**Work to do:**
Reproduce all of the entries below, changing every occurrence of "GUI agent" to "interface agent" and leaving everything else unchanged.

==================================================

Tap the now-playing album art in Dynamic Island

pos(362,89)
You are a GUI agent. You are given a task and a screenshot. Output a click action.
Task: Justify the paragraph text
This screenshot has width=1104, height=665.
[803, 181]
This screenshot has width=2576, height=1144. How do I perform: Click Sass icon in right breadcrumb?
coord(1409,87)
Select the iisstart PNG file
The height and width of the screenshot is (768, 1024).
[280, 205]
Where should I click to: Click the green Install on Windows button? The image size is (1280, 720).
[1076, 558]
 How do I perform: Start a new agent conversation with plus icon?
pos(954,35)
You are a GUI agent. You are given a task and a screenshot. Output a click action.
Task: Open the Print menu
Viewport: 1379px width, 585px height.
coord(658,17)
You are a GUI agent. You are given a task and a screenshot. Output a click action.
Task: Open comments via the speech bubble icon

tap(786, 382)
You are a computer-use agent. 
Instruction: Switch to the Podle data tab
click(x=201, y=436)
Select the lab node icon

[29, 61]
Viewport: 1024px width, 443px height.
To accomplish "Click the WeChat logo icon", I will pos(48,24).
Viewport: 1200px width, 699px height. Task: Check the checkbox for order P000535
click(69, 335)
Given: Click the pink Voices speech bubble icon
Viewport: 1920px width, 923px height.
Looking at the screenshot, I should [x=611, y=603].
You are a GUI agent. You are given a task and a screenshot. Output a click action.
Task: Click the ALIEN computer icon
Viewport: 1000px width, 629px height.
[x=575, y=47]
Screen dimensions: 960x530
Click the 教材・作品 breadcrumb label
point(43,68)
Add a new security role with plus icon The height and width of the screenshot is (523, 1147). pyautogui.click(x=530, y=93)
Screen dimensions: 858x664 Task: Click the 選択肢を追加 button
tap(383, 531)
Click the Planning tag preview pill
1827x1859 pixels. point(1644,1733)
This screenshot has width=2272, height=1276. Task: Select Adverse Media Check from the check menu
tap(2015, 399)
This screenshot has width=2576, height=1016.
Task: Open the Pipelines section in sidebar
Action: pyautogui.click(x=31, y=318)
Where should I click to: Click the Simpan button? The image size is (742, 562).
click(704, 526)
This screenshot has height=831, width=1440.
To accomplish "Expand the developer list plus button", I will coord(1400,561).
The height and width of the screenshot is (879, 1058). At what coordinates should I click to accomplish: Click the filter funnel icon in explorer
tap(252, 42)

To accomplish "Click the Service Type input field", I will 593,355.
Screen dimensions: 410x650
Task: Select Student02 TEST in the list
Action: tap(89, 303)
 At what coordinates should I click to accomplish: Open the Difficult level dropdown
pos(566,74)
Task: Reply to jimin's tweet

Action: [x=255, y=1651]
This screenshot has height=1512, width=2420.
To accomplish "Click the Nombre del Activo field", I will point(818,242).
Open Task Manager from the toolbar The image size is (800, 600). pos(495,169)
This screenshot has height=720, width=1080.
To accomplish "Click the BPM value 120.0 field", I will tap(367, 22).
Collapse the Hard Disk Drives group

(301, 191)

==================================================

**Correct response:**
Tap the now-playing album art in Dynamic Island

pos(362,89)
You are a interface agent. You are given a task and a screenshot. Output a click action.
Task: Justify the paragraph text
This screenshot has width=1104, height=665.
[803, 181]
This screenshot has width=2576, height=1144. How do I perform: Click Sass icon in right breadcrumb?
coord(1409,87)
Select the iisstart PNG file
The height and width of the screenshot is (768, 1024).
[280, 205]
Where should I click to: Click the green Install on Windows button? The image size is (1280, 720).
[1076, 558]
 How do I perform: Start a new agent conversation with plus icon?
pos(954,35)
You are a interface agent. You are given a task and a screenshot. Output a click action.
Task: Open the Print menu
Viewport: 1379px width, 585px height.
coord(658,17)
You are a interface agent. You are given a task and a screenshot. Output a click action.
Task: Open comments via the speech bubble icon

tap(786, 382)
You are a computer-use agent. 
Instruction: Switch to the Podle data tab
click(x=201, y=436)
Select the lab node icon

[29, 61]
Viewport: 1024px width, 443px height.
To accomplish "Click the WeChat logo icon", I will pos(48,24).
Viewport: 1200px width, 699px height. Task: Check the checkbox for order P000535
click(69, 335)
Given: Click the pink Voices speech bubble icon
Viewport: 1920px width, 923px height.
Looking at the screenshot, I should [x=611, y=603].
You are a interface agent. You are given a task and a screenshot. Output a click action.
Task: Click the ALIEN computer icon
Viewport: 1000px width, 629px height.
[x=575, y=47]
Screen dimensions: 960x530
Click the 教材・作品 breadcrumb label
point(43,68)
Add a new security role with plus icon The height and width of the screenshot is (523, 1147). pyautogui.click(x=530, y=93)
Screen dimensions: 858x664 Task: Click the 選択肢を追加 button
tap(383, 531)
Click the Planning tag preview pill
1827x1859 pixels. point(1644,1733)
This screenshot has width=2272, height=1276. Task: Select Adverse Media Check from the check menu
tap(2015, 399)
This screenshot has width=2576, height=1016.
Task: Open the Pipelines section in sidebar
Action: pyautogui.click(x=31, y=318)
Where should I click to: Click the Simpan button? The image size is (742, 562).
click(704, 526)
This screenshot has height=831, width=1440.
To accomplish "Expand the developer list plus button", I will coord(1400,561).
The height and width of the screenshot is (879, 1058). At what coordinates should I click to accomplish: Click the filter funnel icon in explorer
tap(252, 42)

To accomplish "Click the Service Type input field", I will 593,355.
Screen dimensions: 410x650
Task: Select Student02 TEST in the list
Action: tap(89, 303)
 At what coordinates should I click to accomplish: Open the Difficult level dropdown
pos(566,74)
Task: Reply to jimin's tweet

Action: [x=255, y=1651]
This screenshot has height=1512, width=2420.
To accomplish "Click the Nombre del Activo field", I will point(818,242).
Open Task Manager from the toolbar The image size is (800, 600). pos(495,169)
This screenshot has height=720, width=1080.
To accomplish "Click the BPM value 120.0 field", I will tap(367, 22).
Collapse the Hard Disk Drives group

(301, 191)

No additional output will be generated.